* **Activity**
A faithful transcription of all lines below is the expected answer.
[Start of section]
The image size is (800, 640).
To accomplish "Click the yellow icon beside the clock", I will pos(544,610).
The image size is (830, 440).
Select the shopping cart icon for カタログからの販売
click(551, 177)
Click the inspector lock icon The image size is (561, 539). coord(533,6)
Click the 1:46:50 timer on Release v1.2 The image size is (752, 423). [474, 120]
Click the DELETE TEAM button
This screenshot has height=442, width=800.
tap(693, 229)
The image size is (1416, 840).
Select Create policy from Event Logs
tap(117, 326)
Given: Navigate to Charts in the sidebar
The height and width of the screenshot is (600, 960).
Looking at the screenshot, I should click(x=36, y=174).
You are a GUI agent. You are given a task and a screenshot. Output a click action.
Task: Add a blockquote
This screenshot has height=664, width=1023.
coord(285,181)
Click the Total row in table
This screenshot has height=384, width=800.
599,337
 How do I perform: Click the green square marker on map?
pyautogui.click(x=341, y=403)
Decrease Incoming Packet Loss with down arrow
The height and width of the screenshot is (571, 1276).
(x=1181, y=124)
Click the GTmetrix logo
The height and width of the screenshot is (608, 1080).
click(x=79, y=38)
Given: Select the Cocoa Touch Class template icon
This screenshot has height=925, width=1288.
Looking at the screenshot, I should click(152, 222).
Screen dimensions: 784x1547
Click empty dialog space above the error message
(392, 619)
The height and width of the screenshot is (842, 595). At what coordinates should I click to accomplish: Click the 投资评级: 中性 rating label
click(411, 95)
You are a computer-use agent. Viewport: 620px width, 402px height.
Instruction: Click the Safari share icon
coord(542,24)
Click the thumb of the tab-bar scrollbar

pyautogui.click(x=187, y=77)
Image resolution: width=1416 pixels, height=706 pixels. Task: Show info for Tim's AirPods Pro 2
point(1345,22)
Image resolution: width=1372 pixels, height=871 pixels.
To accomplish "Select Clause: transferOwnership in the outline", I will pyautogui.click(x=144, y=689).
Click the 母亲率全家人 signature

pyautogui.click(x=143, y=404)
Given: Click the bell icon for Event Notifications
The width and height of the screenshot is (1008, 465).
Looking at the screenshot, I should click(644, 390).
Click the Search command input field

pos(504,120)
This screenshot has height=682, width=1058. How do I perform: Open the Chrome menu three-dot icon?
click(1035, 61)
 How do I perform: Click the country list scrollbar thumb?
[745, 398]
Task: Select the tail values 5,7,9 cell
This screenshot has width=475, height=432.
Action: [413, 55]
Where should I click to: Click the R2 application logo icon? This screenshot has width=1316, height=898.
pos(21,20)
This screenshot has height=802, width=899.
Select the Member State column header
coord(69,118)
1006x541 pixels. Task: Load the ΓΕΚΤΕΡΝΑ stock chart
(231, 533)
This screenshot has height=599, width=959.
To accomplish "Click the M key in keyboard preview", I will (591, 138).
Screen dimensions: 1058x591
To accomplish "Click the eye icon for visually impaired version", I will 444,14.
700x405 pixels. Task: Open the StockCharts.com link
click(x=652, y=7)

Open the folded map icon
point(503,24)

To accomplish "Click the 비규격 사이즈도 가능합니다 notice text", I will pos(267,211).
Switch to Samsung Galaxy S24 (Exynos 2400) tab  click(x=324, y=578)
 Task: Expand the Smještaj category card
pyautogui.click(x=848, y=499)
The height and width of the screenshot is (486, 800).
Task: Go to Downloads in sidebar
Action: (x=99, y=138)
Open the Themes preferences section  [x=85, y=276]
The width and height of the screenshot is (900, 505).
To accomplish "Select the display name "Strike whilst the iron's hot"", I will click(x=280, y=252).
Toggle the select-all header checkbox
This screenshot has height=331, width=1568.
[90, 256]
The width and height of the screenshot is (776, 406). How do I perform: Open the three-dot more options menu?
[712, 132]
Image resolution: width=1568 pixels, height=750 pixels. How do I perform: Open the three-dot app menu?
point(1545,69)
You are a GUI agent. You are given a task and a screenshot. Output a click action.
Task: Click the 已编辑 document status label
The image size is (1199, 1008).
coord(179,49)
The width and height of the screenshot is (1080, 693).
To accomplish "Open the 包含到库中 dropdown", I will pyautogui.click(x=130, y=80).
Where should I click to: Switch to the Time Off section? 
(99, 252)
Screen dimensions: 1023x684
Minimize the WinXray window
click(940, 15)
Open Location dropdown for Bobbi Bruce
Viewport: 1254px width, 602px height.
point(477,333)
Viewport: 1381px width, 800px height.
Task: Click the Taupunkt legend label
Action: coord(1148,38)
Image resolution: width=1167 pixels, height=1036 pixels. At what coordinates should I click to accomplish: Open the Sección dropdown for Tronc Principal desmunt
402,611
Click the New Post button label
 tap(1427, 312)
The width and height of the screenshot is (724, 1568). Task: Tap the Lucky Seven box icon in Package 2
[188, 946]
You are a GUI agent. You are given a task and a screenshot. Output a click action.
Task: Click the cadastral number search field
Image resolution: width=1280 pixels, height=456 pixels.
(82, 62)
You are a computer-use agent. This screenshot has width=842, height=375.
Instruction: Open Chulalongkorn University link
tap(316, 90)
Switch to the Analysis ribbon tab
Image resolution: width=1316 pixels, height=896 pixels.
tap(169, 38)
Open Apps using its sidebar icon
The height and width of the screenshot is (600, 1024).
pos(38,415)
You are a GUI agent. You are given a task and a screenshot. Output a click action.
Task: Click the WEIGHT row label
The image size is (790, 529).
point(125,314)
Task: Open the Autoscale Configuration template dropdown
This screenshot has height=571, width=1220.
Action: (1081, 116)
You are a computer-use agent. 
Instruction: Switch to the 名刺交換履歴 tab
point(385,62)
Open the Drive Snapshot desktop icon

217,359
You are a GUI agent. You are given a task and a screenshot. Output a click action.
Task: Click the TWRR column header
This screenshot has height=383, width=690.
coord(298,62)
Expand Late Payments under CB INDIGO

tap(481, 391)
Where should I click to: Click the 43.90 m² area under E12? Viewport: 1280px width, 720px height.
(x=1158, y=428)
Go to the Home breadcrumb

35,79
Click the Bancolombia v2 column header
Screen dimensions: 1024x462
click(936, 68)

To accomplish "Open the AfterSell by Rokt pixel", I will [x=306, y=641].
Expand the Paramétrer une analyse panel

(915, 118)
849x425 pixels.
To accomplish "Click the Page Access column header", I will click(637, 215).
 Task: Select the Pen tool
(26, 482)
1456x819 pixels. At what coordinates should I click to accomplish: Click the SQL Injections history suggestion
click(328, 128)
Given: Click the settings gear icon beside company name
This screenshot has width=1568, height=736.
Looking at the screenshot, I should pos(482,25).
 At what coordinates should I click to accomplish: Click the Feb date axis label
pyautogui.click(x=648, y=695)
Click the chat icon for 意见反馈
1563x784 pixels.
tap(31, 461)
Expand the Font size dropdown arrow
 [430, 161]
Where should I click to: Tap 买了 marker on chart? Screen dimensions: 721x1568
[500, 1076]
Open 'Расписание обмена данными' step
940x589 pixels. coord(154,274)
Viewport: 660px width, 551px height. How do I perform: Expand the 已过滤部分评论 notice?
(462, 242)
[End of section]
* **Task solution**
The image size is (800, 640).
To accomplish "Click the yellow icon beside the clock", I will pos(544,610).
The image size is (830, 440).
Select the shopping cart icon for カタログからの販売
click(551, 177)
Click the inspector lock icon The image size is (561, 539). coord(533,6)
Click the 1:46:50 timer on Release v1.2 The image size is (752, 423). [474, 120]
Click the DELETE TEAM button
This screenshot has height=442, width=800.
tap(693, 229)
The image size is (1416, 840).
Select Create policy from Event Logs
tap(117, 326)
Given: Navigate to Charts in the sidebar
The height and width of the screenshot is (600, 960).
Looking at the screenshot, I should click(x=36, y=174).
You are a GUI agent. You are given a task and a screenshot. Output a click action.
Task: Add a blockquote
This screenshot has height=664, width=1023.
coord(285,181)
Click the Total row in table
This screenshot has height=384, width=800.
599,337
 How do I perform: Click the green square marker on map?
pyautogui.click(x=341, y=403)
Decrease Incoming Packet Loss with down arrow
The height and width of the screenshot is (571, 1276).
(x=1181, y=124)
Click the GTmetrix logo
The height and width of the screenshot is (608, 1080).
click(x=79, y=38)
Given: Select the Cocoa Touch Class template icon
This screenshot has height=925, width=1288.
Looking at the screenshot, I should click(152, 222).
Screen dimensions: 784x1547
Click empty dialog space above the error message
(392, 619)
The height and width of the screenshot is (842, 595). At what coordinates should I click to accomplish: Click the 投资评级: 中性 rating label
click(411, 95)
You are a computer-use agent. Viewport: 620px width, 402px height.
Instruction: Click the Safari share icon
coord(542,24)
Click the thumb of the tab-bar scrollbar

pyautogui.click(x=187, y=77)
Image resolution: width=1416 pixels, height=706 pixels. Task: Show info for Tim's AirPods Pro 2
point(1345,22)
Image resolution: width=1372 pixels, height=871 pixels.
To accomplish "Select Clause: transferOwnership in the outline", I will pyautogui.click(x=144, y=689).
Click the 母亲率全家人 signature

pyautogui.click(x=143, y=404)
Given: Click the bell icon for Event Notifications
The width and height of the screenshot is (1008, 465).
Looking at the screenshot, I should click(644, 390).
Click the Search command input field

pos(504,120)
This screenshot has height=682, width=1058. How do I perform: Open the Chrome menu three-dot icon?
click(1035, 61)
 How do I perform: Click the country list scrollbar thumb?
[745, 398]
Task: Select the tail values 5,7,9 cell
This screenshot has width=475, height=432.
Action: [413, 55]
Where should I click to: Click the R2 application logo icon? This screenshot has width=1316, height=898.
pos(21,20)
This screenshot has height=802, width=899.
Select the Member State column header
coord(69,118)
1006x541 pixels. Task: Load the ΓΕΚΤΕΡΝΑ stock chart
(231, 533)
This screenshot has height=599, width=959.
To accomplish "Click the M key in keyboard preview", I will (591, 138).
Screen dimensions: 1058x591
To accomplish "Click the eye icon for visually impaired version", I will 444,14.
700x405 pixels. Task: Open the StockCharts.com link
click(x=652, y=7)

Open the folded map icon
point(503,24)

To accomplish "Click the 비규격 사이즈도 가능합니다 notice text", I will pos(267,211).
Switch to Samsung Galaxy S24 (Exynos 2400) tab  click(x=324, y=578)
 Task: Expand the Smještaj category card
pyautogui.click(x=848, y=499)
The height and width of the screenshot is (486, 800).
Task: Go to Downloads in sidebar
Action: (x=99, y=138)
Open the Themes preferences section  [x=85, y=276]
The width and height of the screenshot is (900, 505).
To accomplish "Select the display name "Strike whilst the iron's hot"", I will click(x=280, y=252).
Toggle the select-all header checkbox
This screenshot has height=331, width=1568.
[90, 256]
The width and height of the screenshot is (776, 406). How do I perform: Open the three-dot more options menu?
[712, 132]
Image resolution: width=1568 pixels, height=750 pixels. How do I perform: Open the three-dot app menu?
point(1545,69)
You are a GUI agent. You are given a task and a screenshot. Output a click action.
Task: Click the 已编辑 document status label
The image size is (1199, 1008).
coord(179,49)
The width and height of the screenshot is (1080, 693).
To accomplish "Open the 包含到库中 dropdown", I will pyautogui.click(x=130, y=80).
Where should I click to: Switch to the Time Off section? 
(99, 252)
Screen dimensions: 1023x684
Minimize the WinXray window
click(940, 15)
Open Location dropdown for Bobbi Bruce
Viewport: 1254px width, 602px height.
point(477,333)
Viewport: 1381px width, 800px height.
Task: Click the Taupunkt legend label
Action: coord(1148,38)
Image resolution: width=1167 pixels, height=1036 pixels. At what coordinates should I click to accomplish: Open the Sección dropdown for Tronc Principal desmunt
402,611
Click the New Post button label
 tap(1427, 312)
The width and height of the screenshot is (724, 1568). Task: Tap the Lucky Seven box icon in Package 2
[188, 946]
You are a GUI agent. You are given a task and a screenshot. Output a click action.
Task: Click the cadastral number search field
Image resolution: width=1280 pixels, height=456 pixels.
(82, 62)
You are a computer-use agent. This screenshot has width=842, height=375.
Instruction: Open Chulalongkorn University link
tap(316, 90)
Switch to the Analysis ribbon tab
Image resolution: width=1316 pixels, height=896 pixels.
tap(169, 38)
Open Apps using its sidebar icon
The height and width of the screenshot is (600, 1024).
pos(38,415)
You are a GUI agent. You are given a task and a screenshot. Output a click action.
Task: Click the WEIGHT row label
The image size is (790, 529).
point(125,314)
Task: Open the Autoscale Configuration template dropdown
This screenshot has height=571, width=1220.
Action: (1081, 116)
You are a computer-use agent. 
Instruction: Switch to the 名刺交換履歴 tab
point(385,62)
Open the Drive Snapshot desktop icon

217,359
You are a GUI agent. You are given a task and a screenshot. Output a click action.
Task: Click the TWRR column header
This screenshot has height=383, width=690.
coord(298,62)
Expand Late Payments under CB INDIGO

tap(481, 391)
Where should I click to: Click the 43.90 m² area under E12? Viewport: 1280px width, 720px height.
(x=1158, y=428)
Go to the Home breadcrumb

35,79
Click the Bancolombia v2 column header
Screen dimensions: 1024x462
click(936, 68)

To accomplish "Open the AfterSell by Rokt pixel", I will [x=306, y=641].
Expand the Paramétrer une analyse panel

(915, 118)
849x425 pixels.
To accomplish "Click the Page Access column header", I will click(637, 215).
 Task: Select the Pen tool
(26, 482)
1456x819 pixels. At what coordinates should I click to accomplish: Click the SQL Injections history suggestion
click(328, 128)
Given: Click the settings gear icon beside company name
This screenshot has width=1568, height=736.
Looking at the screenshot, I should pos(482,25).
 At what coordinates should I click to accomplish: Click the Feb date axis label
pyautogui.click(x=648, y=695)
Click the chat icon for 意见反馈
1563x784 pixels.
tap(31, 461)
Expand the Font size dropdown arrow
 [430, 161]
Where should I click to: Tap 买了 marker on chart? Screen dimensions: 721x1568
[500, 1076]
Open 'Расписание обмена данными' step
940x589 pixels. coord(154,274)
Viewport: 660px width, 551px height. How do I perform: Expand the 已过滤部分评论 notice?
(462, 242)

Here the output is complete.